In any successful deal achieved at the 11th hour, everyone tends to feel that they have surrendered too much. In the Senate compromise over judicial nominations and the filibuster rule, the only certain losers are those who would be satisfied by nothing less than total victory and absolute domination.
That category includes not only the leaders of the religious right-who demanded the “nuclear” obliteration of legislative traditions in their pursuit of judicial theocracy-but the White House political strategists who have schemed to neuter the Senate.
How can the magnitude of their loss be determined? One crude but useful measure of political frustration on either end of the spectrum is how loudly the defeated whine and wail.
Liberals are certainly dissatisfied, but they understand the importance of the filibuster in battles yet to come. They also know that Senate Minority Leader Harry Reid of Nevada had no way to be sure of enough Republican votes to defeat the “nuclear option.” Indeed, legislators can craft such sausage-like compromises only when nobody is sure how the final vote will go down-and when the uncommitted prefer not to cast a vote for either side.

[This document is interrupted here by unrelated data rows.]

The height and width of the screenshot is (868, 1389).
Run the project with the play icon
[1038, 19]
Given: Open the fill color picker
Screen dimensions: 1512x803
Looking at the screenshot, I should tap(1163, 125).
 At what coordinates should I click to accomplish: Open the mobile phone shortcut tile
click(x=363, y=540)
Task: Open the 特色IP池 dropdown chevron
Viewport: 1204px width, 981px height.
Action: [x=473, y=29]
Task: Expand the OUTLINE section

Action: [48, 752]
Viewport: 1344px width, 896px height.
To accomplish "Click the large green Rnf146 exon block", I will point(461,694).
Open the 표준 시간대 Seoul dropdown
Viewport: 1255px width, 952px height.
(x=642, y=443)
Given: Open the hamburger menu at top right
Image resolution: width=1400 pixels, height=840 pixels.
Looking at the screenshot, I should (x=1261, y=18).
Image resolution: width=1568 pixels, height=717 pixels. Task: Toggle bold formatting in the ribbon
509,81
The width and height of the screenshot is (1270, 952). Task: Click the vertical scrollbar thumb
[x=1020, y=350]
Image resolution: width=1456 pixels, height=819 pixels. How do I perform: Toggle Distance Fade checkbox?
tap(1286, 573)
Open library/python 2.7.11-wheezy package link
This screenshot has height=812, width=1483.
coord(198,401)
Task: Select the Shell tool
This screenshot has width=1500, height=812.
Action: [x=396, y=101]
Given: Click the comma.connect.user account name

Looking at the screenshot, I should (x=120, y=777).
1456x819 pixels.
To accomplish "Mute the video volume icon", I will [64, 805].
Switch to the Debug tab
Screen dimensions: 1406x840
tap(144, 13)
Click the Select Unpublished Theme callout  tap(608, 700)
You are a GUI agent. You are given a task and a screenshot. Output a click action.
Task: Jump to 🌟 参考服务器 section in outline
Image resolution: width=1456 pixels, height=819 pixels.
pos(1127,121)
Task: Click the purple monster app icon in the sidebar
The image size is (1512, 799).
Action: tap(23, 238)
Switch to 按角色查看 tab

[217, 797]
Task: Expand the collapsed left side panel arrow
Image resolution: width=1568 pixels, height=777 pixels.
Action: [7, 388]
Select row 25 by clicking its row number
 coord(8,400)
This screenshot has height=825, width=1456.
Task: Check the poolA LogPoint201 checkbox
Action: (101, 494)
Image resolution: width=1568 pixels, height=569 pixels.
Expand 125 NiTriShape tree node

So while the left may grumble, the decibel level on the right sounds far higher-and the conservatives are screaming in chorus.
James Dobson, the Christian rightist who mobilized his millions of Focus on the Family followers behind the “nuclear option,” issued an angry statement denouncing the compromise as “a complete bailout and betrayal by a cabal of Republicans and a great victory for united Democrats …. We share the disappointment, outrage and sense of abandonment felt by millions of conservative Americans who helped put Republicans in power last November.”
Paul Weyrich, a leading activist on the religious right for more than 30 years, echoed that sentiment. “Conservatives are going to be outraged over it,” he lamented. Of course, they are always outraged, even when they win, but this time they have reason to feel burned.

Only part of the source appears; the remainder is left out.